> [Provided material]:
# # # #
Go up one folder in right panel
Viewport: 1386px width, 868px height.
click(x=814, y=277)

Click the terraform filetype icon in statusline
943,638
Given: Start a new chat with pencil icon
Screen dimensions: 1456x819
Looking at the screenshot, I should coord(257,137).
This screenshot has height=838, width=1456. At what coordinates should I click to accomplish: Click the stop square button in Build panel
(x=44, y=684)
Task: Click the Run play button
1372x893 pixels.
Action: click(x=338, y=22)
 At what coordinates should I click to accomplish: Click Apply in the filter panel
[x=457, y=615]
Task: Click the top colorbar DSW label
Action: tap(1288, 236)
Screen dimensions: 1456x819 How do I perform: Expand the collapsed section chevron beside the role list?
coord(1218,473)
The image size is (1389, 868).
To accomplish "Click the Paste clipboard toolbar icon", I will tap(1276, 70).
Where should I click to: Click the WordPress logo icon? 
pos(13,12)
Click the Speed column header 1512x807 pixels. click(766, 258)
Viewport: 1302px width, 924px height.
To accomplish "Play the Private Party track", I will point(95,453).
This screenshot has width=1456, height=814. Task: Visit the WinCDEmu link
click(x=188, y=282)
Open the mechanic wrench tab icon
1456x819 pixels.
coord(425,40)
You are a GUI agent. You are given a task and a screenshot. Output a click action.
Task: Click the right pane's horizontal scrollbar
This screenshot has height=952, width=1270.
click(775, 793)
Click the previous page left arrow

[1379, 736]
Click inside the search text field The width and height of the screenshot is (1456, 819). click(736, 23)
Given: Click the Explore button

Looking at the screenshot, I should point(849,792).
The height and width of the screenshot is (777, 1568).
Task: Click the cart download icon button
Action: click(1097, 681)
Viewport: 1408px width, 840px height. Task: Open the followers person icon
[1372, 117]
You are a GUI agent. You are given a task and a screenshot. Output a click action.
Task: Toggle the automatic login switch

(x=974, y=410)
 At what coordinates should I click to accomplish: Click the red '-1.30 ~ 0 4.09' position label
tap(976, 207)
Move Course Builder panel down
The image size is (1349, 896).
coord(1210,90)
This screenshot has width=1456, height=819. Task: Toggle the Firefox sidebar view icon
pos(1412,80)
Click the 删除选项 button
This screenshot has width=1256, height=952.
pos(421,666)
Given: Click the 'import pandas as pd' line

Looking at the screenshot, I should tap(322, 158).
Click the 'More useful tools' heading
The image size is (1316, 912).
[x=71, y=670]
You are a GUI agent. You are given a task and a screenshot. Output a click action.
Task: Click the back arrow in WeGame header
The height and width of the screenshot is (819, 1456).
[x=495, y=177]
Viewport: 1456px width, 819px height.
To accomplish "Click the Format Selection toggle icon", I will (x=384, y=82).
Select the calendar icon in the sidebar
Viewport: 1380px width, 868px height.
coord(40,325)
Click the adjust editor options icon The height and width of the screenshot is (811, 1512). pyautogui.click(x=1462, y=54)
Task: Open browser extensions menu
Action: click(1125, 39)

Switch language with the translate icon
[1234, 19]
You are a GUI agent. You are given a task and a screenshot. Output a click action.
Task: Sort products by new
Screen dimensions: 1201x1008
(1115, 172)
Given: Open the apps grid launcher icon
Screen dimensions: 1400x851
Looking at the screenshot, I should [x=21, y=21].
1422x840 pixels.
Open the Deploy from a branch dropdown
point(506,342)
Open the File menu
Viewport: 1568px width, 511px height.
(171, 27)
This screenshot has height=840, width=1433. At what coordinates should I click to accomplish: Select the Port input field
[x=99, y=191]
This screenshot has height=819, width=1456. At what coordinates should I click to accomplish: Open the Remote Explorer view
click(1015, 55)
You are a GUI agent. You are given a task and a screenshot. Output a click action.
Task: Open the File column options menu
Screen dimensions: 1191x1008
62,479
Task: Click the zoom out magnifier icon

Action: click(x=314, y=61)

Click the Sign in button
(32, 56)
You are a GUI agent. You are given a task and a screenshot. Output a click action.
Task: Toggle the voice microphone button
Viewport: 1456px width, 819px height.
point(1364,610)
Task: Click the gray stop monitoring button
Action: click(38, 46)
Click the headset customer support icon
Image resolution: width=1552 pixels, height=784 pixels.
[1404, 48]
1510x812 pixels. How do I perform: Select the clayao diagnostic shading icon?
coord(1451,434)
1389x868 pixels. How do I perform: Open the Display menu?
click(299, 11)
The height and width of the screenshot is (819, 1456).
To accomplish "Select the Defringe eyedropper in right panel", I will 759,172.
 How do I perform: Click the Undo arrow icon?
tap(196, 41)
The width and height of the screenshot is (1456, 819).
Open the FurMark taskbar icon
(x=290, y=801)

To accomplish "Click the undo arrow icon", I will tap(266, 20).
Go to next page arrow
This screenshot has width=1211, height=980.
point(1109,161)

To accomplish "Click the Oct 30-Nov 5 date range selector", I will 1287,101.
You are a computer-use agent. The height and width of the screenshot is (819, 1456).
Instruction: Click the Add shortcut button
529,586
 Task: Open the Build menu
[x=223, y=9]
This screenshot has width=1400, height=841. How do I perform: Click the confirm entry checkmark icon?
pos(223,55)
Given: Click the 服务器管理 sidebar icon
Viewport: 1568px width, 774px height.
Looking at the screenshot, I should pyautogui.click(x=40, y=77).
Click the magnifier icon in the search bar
# # # #
The full set of records above is to be printed exactly as it appears.

Go up one folder in right panel
Viewport: 1386px width, 868px height.
click(x=814, y=277)

Click the terraform filetype icon in statusline
943,638
Given: Start a new chat with pencil icon
Screen dimensions: 1456x819
Looking at the screenshot, I should coord(257,137).
This screenshot has height=838, width=1456. At what coordinates should I click to accomplish: Click the stop square button in Build panel
(x=44, y=684)
Task: Click the Run play button
1372x893 pixels.
Action: click(x=338, y=22)
 At what coordinates should I click to accomplish: Click Apply in the filter panel
[x=457, y=615]
Task: Click the top colorbar DSW label
Action: tap(1288, 236)
Screen dimensions: 1456x819 How do I perform: Expand the collapsed section chevron beside the role list?
coord(1218,473)
The image size is (1389, 868).
To accomplish "Click the Paste clipboard toolbar icon", I will tap(1276, 70).
Where should I click to: Click the WordPress logo icon? 
pos(13,12)
Click the Speed column header 1512x807 pixels. click(766, 258)
Viewport: 1302px width, 924px height.
To accomplish "Play the Private Party track", I will point(95,453).
This screenshot has width=1456, height=814. Task: Visit the WinCDEmu link
click(x=188, y=282)
Open the mechanic wrench tab icon
1456x819 pixels.
coord(425,40)
You are a GUI agent. You are given a task and a screenshot. Output a click action.
Task: Click the right pane's horizontal scrollbar
This screenshot has height=952, width=1270.
click(775, 793)
Click the previous page left arrow

[1379, 736]
Click inside the search text field The width and height of the screenshot is (1456, 819). click(736, 23)
Given: Click the Explore button

Looking at the screenshot, I should point(849,792).
The height and width of the screenshot is (777, 1568).
Task: Click the cart download icon button
Action: click(1097, 681)
Viewport: 1408px width, 840px height. Task: Open the followers person icon
[1372, 117]
You are a GUI agent. You are given a task and a screenshot. Output a click action.
Task: Toggle the automatic login switch

(x=974, y=410)
 At what coordinates should I click to accomplish: Click the red '-1.30 ~ 0 4.09' position label
tap(976, 207)
Move Course Builder panel down
The image size is (1349, 896).
coord(1210,90)
This screenshot has width=1456, height=819. Task: Toggle the Firefox sidebar view icon
pos(1412,80)
Click the 删除选项 button
This screenshot has width=1256, height=952.
pos(421,666)
Given: Click the 'import pandas as pd' line

Looking at the screenshot, I should tap(322, 158).
Click the 'More useful tools' heading
The image size is (1316, 912).
[x=71, y=670]
You are a GUI agent. You are given a task and a screenshot. Output a click action.
Task: Click the back arrow in WeGame header
The height and width of the screenshot is (819, 1456).
[x=495, y=177]
Viewport: 1456px width, 819px height.
To accomplish "Click the Format Selection toggle icon", I will (x=384, y=82).
Select the calendar icon in the sidebar
Viewport: 1380px width, 868px height.
coord(40,325)
Click the adjust editor options icon The height and width of the screenshot is (811, 1512). pyautogui.click(x=1462, y=54)
Task: Open browser extensions menu
Action: click(1125, 39)

Switch language with the translate icon
[1234, 19]
You are a GUI agent. You are given a task and a screenshot. Output a click action.
Task: Sort products by new
Screen dimensions: 1201x1008
(1115, 172)
Given: Open the apps grid launcher icon
Screen dimensions: 1400x851
Looking at the screenshot, I should [x=21, y=21].
1422x840 pixels.
Open the Deploy from a branch dropdown
point(506,342)
Open the File menu
Viewport: 1568px width, 511px height.
(171, 27)
This screenshot has height=840, width=1433. At what coordinates should I click to accomplish: Select the Port input field
[x=99, y=191]
This screenshot has height=819, width=1456. At what coordinates should I click to accomplish: Open the Remote Explorer view
click(1015, 55)
You are a GUI agent. You are given a task and a screenshot. Output a click action.
Task: Open the File column options menu
Screen dimensions: 1191x1008
62,479
Task: Click the zoom out magnifier icon

Action: click(x=314, y=61)

Click the Sign in button
(32, 56)
You are a GUI agent. You are given a task and a screenshot. Output a click action.
Task: Toggle the voice microphone button
Viewport: 1456px width, 819px height.
point(1364,610)
Task: Click the gray stop monitoring button
Action: click(38, 46)
Click the headset customer support icon
Image resolution: width=1552 pixels, height=784 pixels.
[1404, 48]
1510x812 pixels. How do I perform: Select the clayao diagnostic shading icon?
coord(1451,434)
1389x868 pixels. How do I perform: Open the Display menu?
click(299, 11)
The height and width of the screenshot is (819, 1456).
To accomplish "Select the Defringe eyedropper in right panel", I will 759,172.
 How do I perform: Click the Undo arrow icon?
tap(196, 41)
The width and height of the screenshot is (1456, 819).
Open the FurMark taskbar icon
(x=290, y=801)

To accomplish "Click the undo arrow icon", I will tap(266, 20).
Go to next page arrow
This screenshot has width=1211, height=980.
point(1109,161)

To accomplish "Click the Oct 30-Nov 5 date range selector", I will 1287,101.
You are a computer-use agent. The height and width of the screenshot is (819, 1456).
Instruction: Click the Add shortcut button
529,586
 Task: Open the Build menu
[x=223, y=9]
This screenshot has width=1400, height=841. How do I perform: Click the confirm entry checkmark icon?
pos(223,55)
Given: Click the 服务器管理 sidebar icon
Viewport: 1568px width, 774px height.
Looking at the screenshot, I should pyautogui.click(x=40, y=77).
Click the magnifier icon in the search bar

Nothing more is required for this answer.